Need to parse and analyze the resumes
Input file: PDF or XML
The program should convert any document to XML format first.
After converting, extract the data and analyze
Need to analyze the following
Lets say the resume received specifies that candidate worked as Software engineer
The program should understand the context and give probable related experience.
It should also take into consideration other position that candidate worked and give the related results and probability in percentage for fitness for the position.

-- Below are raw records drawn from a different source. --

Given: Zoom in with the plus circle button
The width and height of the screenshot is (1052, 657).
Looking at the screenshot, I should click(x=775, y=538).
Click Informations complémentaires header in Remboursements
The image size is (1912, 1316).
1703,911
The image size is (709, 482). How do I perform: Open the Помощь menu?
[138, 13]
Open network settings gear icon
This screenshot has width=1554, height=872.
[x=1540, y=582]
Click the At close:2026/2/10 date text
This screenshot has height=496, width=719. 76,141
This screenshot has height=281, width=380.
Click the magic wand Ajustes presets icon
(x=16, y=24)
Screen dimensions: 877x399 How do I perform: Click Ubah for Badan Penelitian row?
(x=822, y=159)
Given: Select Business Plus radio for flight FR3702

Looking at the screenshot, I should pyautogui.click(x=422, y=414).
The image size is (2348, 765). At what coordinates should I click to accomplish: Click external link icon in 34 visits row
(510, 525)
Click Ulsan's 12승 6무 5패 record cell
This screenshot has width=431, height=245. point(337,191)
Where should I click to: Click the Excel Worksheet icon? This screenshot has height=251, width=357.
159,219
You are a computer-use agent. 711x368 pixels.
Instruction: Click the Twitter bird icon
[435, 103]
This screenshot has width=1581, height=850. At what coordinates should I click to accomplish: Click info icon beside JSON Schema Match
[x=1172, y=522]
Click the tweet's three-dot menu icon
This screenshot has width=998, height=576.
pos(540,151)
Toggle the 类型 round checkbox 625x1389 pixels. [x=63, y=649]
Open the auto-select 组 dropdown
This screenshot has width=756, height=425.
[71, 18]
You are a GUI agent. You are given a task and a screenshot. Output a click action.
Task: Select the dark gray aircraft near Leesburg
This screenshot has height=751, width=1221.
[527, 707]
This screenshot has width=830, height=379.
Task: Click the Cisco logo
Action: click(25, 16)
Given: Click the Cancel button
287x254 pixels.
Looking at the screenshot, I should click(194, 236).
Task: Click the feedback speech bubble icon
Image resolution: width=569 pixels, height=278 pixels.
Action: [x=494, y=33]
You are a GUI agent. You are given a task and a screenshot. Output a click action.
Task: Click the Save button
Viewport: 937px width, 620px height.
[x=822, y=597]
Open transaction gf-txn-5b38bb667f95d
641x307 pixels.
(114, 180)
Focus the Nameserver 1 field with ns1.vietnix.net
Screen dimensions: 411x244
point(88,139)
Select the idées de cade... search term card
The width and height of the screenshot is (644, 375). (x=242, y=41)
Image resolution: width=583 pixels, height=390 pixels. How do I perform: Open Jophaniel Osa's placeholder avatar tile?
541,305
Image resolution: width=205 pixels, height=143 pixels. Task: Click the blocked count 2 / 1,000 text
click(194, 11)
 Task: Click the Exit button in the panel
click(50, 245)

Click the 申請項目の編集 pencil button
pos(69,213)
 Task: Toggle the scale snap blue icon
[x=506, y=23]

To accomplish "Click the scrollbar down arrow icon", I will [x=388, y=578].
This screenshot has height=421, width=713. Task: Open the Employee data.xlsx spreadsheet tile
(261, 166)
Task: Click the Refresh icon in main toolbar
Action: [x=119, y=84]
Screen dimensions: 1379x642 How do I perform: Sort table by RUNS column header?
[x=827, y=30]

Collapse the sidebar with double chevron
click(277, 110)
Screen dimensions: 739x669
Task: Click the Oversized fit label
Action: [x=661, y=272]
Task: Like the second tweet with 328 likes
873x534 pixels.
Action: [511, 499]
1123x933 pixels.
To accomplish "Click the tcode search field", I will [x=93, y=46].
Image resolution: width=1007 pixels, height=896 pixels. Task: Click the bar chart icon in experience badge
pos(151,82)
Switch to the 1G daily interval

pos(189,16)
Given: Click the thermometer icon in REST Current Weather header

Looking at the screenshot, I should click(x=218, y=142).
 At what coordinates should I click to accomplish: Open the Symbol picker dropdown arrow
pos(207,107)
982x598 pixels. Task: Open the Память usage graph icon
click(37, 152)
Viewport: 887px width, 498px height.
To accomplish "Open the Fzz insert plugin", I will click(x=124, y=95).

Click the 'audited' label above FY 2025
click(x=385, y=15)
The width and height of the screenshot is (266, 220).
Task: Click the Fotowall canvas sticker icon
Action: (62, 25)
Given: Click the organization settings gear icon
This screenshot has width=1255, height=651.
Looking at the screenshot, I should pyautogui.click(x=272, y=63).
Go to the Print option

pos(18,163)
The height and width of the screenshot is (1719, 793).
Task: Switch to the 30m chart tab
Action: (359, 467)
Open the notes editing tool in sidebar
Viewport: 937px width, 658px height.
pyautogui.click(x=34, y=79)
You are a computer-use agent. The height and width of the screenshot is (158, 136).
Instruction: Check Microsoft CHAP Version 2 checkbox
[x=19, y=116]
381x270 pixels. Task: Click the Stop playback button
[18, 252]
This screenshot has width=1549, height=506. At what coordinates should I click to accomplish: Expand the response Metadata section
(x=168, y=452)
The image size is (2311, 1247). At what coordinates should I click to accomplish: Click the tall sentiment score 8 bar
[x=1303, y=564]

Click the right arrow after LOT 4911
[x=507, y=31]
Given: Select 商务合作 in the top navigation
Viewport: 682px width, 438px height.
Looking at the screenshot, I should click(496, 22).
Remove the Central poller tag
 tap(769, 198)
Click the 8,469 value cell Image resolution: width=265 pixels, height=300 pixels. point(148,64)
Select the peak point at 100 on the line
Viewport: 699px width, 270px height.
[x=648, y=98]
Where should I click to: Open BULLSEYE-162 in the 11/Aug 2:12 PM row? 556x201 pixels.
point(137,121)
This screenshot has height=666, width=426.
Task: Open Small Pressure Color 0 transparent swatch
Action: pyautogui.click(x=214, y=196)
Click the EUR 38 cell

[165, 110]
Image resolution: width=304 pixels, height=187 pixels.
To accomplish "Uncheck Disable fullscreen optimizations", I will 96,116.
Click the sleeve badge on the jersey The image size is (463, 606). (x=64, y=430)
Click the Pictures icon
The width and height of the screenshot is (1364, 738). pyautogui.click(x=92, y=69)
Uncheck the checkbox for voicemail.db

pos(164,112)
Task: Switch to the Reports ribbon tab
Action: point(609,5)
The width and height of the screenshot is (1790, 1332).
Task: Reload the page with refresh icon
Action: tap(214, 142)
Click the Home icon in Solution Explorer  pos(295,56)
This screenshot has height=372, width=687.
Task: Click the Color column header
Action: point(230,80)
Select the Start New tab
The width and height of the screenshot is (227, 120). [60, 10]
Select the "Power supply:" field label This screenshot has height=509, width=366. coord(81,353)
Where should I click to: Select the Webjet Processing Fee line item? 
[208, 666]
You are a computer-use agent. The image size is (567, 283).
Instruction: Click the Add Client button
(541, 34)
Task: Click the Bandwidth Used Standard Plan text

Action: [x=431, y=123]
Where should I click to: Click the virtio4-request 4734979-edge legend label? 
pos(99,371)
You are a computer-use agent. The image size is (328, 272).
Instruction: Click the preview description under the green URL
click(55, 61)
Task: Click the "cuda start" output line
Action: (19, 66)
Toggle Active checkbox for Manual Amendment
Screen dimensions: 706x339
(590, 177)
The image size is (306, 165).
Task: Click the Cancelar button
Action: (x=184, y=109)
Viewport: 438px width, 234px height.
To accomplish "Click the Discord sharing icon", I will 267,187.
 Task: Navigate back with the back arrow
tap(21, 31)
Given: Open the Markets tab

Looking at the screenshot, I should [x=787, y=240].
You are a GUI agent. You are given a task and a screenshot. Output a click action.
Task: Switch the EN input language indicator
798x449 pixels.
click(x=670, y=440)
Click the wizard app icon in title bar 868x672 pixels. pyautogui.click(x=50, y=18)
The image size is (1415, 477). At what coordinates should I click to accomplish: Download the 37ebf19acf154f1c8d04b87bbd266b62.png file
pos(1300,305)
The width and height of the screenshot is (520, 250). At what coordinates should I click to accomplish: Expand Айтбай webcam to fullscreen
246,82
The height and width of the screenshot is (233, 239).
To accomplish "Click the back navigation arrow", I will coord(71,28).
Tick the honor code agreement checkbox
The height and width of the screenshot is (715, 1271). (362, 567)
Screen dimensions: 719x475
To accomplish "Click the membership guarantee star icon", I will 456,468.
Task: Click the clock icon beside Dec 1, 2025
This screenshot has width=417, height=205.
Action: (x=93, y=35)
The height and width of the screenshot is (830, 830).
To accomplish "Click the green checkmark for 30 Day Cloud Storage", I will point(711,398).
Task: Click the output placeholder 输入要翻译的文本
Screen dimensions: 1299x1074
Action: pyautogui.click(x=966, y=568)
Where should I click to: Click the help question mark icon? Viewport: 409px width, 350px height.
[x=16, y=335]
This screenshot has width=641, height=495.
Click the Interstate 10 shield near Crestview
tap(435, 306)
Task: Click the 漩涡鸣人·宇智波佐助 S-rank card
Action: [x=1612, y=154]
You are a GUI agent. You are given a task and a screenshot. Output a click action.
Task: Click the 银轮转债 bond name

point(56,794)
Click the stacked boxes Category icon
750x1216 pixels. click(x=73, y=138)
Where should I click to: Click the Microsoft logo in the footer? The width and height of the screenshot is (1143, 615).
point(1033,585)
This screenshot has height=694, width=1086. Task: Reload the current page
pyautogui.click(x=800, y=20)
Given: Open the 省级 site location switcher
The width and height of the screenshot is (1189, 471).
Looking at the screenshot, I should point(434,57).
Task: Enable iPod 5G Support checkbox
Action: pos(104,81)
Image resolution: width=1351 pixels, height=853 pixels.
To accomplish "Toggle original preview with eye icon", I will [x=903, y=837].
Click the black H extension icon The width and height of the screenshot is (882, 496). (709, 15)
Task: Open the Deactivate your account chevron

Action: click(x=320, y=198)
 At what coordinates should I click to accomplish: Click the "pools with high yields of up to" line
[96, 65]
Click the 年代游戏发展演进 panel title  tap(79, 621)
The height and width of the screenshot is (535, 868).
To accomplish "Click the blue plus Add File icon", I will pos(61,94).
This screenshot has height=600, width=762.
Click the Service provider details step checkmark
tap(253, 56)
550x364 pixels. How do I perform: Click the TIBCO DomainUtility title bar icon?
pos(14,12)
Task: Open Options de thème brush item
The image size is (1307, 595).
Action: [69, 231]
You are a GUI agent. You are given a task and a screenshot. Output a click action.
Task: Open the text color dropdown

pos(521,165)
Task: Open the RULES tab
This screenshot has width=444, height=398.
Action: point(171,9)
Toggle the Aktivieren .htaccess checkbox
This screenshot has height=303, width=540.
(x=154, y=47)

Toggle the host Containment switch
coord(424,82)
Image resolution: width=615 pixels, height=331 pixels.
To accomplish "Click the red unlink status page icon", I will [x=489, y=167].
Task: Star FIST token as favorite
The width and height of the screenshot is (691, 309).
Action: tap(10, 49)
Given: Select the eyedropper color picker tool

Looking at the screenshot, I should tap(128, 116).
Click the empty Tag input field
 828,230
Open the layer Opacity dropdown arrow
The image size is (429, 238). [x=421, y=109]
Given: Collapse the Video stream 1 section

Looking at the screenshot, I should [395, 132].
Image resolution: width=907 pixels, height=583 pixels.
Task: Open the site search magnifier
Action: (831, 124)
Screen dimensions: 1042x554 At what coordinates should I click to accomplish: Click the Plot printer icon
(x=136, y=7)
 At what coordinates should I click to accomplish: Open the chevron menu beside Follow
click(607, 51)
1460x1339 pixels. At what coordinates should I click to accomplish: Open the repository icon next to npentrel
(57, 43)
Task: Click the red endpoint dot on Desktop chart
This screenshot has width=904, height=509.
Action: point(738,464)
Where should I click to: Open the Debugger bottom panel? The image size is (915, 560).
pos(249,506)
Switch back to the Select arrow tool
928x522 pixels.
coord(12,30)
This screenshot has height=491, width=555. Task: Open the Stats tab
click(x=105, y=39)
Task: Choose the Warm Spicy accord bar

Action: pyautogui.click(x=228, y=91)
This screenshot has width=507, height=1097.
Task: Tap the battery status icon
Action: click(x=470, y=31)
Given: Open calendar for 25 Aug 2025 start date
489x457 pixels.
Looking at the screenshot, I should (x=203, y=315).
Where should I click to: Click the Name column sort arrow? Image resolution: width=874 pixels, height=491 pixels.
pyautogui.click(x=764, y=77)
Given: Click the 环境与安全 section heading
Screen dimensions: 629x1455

You will need to understand the context of the information in order to achieve better accuracy, just "simple match for the requirements keyword with the available data won’t work".
Consider the example:
Requirement; JAVA 4 years a experience
Software engineer 2000-2007
- wrote hello world program in JAVA
- learned JAVA tutorials
- worked as business analyst
- helped team to achieve better accuracy
- served as receptionist
- helped other people with food
To the human eye, its pretty evident that a person has worked as JAVA for only basic stuff. He hasn’t worked for JAVA for more than a month but the experience in terms of year it is more than 4 years. The algorithm shouldn’t accept this candidate. It will be great to see why the algorithm hasn’t passed this candidate.
AIM is to build very good algorithm or set of modules that provides context analysis. So we can skip the conversion from PDF to XML and directly start making the algorithm that provides better understanding of the resumes.
sample resume and the pre converted XML file will be provided.
May require use of NLP, summarization tools, context analysis, machine learning, data science.